• _YOUR OBJECTIVE_
The lines needed are those below that contain the word "agent"; copy each one.

MATERIAL FOR THIS EXERCISE section start

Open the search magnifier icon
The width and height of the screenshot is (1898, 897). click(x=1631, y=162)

MATERIAL FOR THIS EXERCISE section end
MATERIAL FOR THIS EXERCISE section start

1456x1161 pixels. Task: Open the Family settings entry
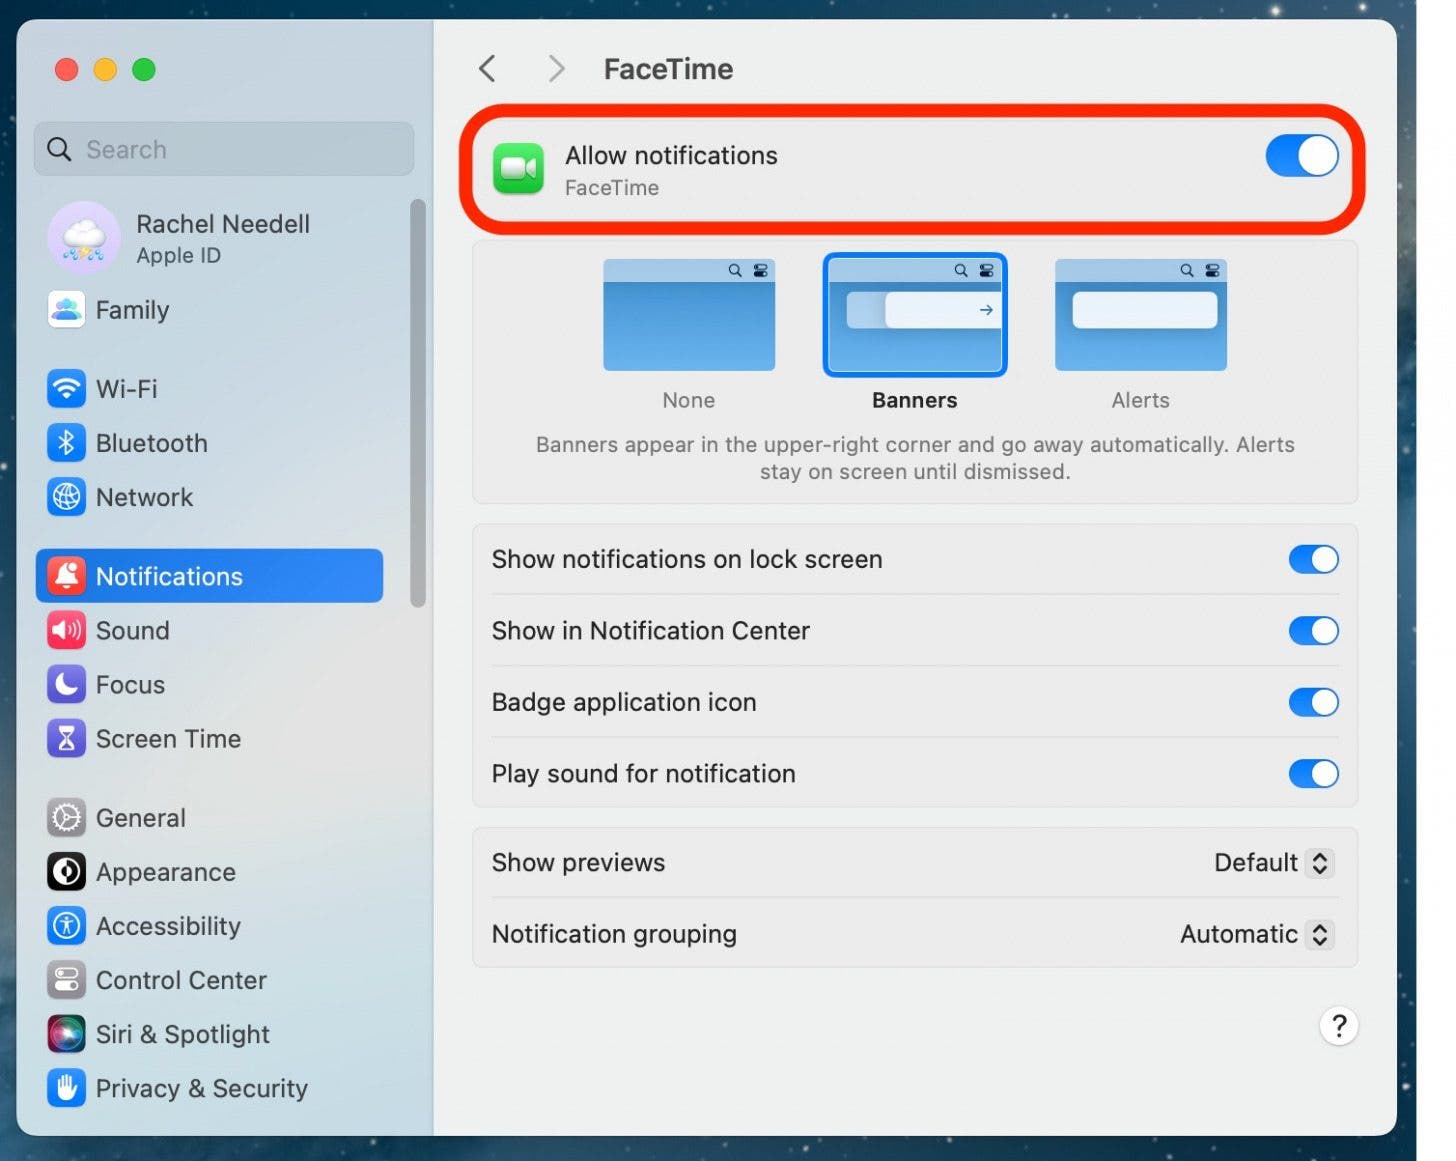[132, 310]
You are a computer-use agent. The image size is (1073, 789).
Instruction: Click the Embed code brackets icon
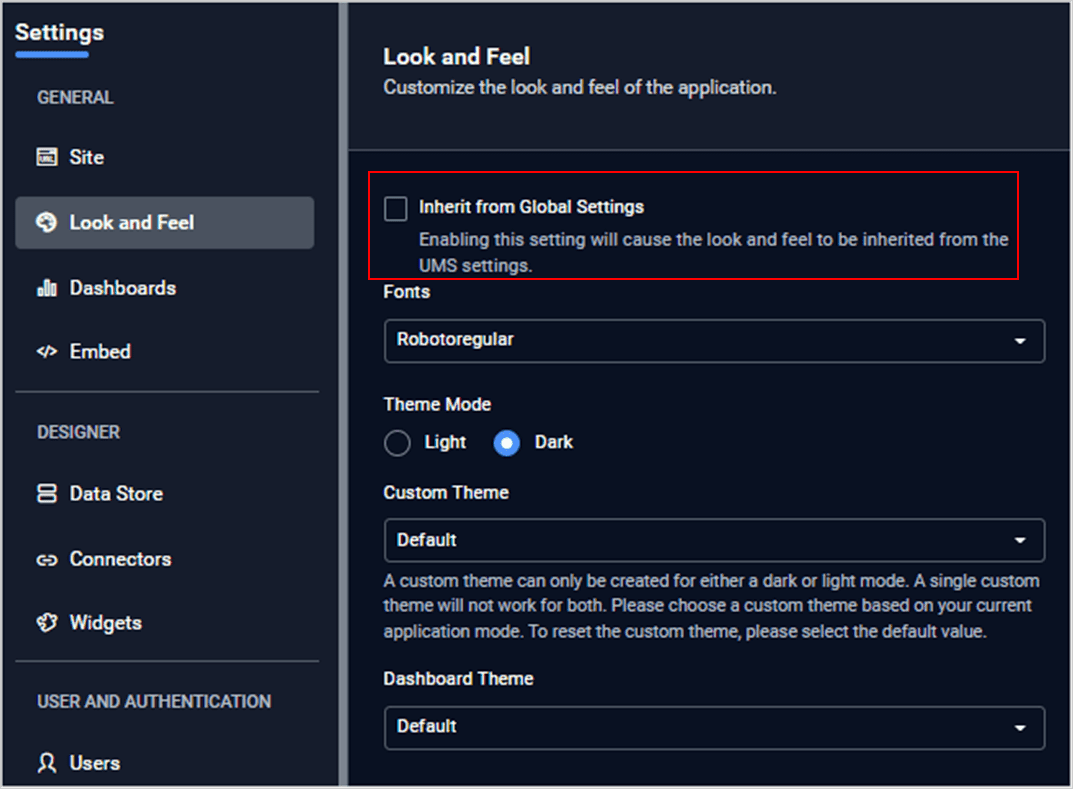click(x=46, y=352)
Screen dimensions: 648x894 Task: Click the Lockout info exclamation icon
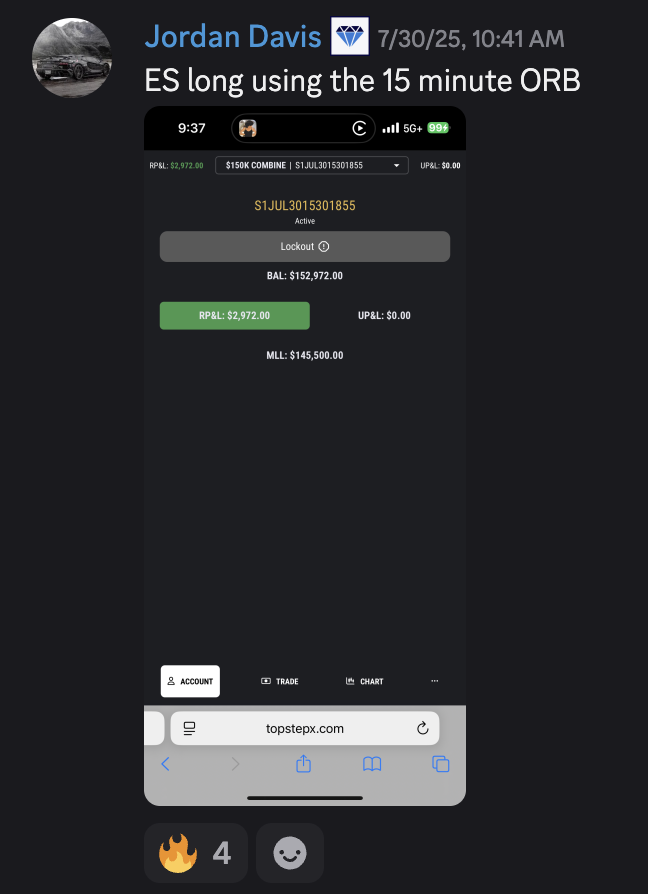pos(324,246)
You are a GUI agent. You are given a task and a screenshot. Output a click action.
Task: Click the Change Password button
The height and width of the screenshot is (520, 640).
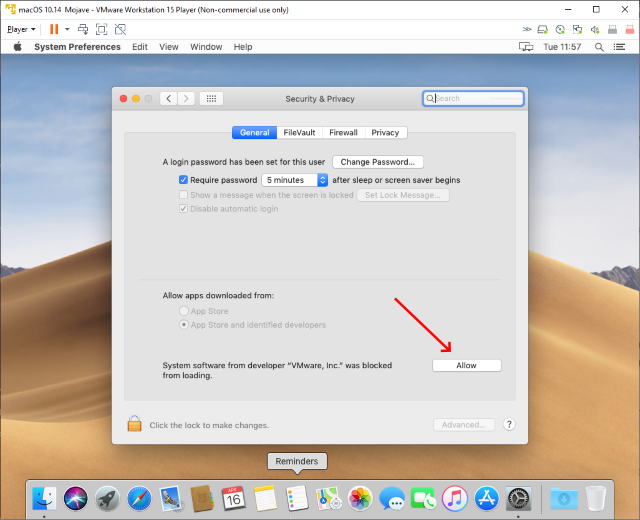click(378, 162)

MATERIAL FOR THIS EXERCISE section end
MATERIAL FOR THIS EXERCISE section start

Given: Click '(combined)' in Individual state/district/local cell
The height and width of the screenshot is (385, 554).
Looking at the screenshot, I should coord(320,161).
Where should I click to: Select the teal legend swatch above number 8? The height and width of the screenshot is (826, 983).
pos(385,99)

MATERIAL FOR THIS EXERCISE section end

• _COMPLETED EXERCISE_
You are a computer-use agent. The image size is (1073, 789).
You are a GUI agent. You are given a task and a screenshot. Output a click action.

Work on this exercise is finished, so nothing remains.